Matthew Dearnley, 42, is the CEO of Flake & Kelley Commercial Northwest.
Dearnley, a native of Brooklyn, graduated from Hobart & William Smith Colleges with a bachelor’s degree in history. He received an MBA in finance and investments from the University of Miami in Florida. He worked as a paralegal but soon realized he’d rather be a dealmaker. He has worked in commercial real estate since 2002 and arrived in northwest Arkansas in 2004. He is the son-in-law of Flake & Kelley Chairman John Flake.
Ten years ago, Arkansas Business quoted a real estate broker from northwest Arkansas who said, “You’d have to be a total village idiot not to make a lot of money if you had a couple of million dollars [to invest].” How have attitudes changed in the past decade — or have they?
I think most investors who have been in the business through the recession have seen the good and the bad in the real estate market. It seemed, 10 years ago, that an investor could buy a property sight unseen and make money on it. There were a lot of bankruptcies, OREO properties at banks and bank failures because of that line of thinking. There is still money being made in the real estate market, but there is no longer a sense that it can be done by “the village idiot.” I think people have more respect for the real estate market and the degree of professionalism it takes to work in it.
There have been a lot of built-to-suit office spaces for specific clients to relocate. What are the prospects for the old spaces to be filled? Is backfilling abandoned space a concern?
The growth of the market in population and the continued growth at our big four — Wal-Mart, Tyson, J.B. Hunt and the University of Arkansas — are driving a lot of growth. The backfill second-generation space is being aided by the high cost of tenant finish-out. With finish-out of new construction running between $55 and $70 per SF, property owners are less willing to “turnkey” space.
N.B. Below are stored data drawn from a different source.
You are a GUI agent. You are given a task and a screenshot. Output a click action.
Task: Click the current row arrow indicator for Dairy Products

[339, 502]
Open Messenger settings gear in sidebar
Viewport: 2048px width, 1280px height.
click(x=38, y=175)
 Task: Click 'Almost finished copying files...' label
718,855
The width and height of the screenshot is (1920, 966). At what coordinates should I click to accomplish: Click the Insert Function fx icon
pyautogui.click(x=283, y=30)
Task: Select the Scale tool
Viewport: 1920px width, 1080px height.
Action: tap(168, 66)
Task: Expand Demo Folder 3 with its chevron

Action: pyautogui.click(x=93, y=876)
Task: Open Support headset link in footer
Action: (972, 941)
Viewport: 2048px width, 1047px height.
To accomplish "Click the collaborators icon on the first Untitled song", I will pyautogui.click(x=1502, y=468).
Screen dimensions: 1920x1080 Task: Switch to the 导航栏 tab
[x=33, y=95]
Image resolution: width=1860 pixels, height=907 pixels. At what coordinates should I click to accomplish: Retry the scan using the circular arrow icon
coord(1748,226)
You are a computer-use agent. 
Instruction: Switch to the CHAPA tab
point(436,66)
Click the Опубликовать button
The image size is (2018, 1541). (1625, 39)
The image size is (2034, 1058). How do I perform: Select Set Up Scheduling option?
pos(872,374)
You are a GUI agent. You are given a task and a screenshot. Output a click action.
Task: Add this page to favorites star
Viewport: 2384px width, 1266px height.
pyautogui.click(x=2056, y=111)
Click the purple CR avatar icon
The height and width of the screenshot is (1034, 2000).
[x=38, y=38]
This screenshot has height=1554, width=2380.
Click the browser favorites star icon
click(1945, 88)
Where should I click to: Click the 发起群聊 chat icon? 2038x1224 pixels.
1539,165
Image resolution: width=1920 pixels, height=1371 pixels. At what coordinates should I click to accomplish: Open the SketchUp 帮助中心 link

Tenants can get much better lease rates on second-generation space, which is helping fill a lot of buildings. You can’t overlook location as well. Being along the I-49 corridor is very important to most businesses.
What are your overall thoughts and predictions about the northwest Arkansas market? Are there any concerns or prime opportunities?
The market has clearly reached a point of possible correction. Certain areas have overbuilt, and caution is the word I would use in evaluating opportunities.
How did Flake & Kelley handle the recession and what did you learn? Do you think players in the market are wiser now?
Flake & Kelley has always had a policy of not having debt. Partners, of course, invest but not the company; hence, the livelihood of our colleagues is not jeopardized by a bad decision by one person. As for people being wiser, I would say yes. You are not seeing as many projects being built purely speculatively anymore. Buildings are being preleased, and people are no longer buying land with the intended use being to sell it in six month to someone else for twice what you paid.
How have new bank lending regulations affected the commercial real estate market?
You are seeing more preleasing and the requirement of more money down. The days of 100 percent financing may be over. You are also seeing the banks consolidating and changing to a world of haves and have-nots. You are seeing a lot of Arkansas banks aggressively expanding both within our state borders and outside of them.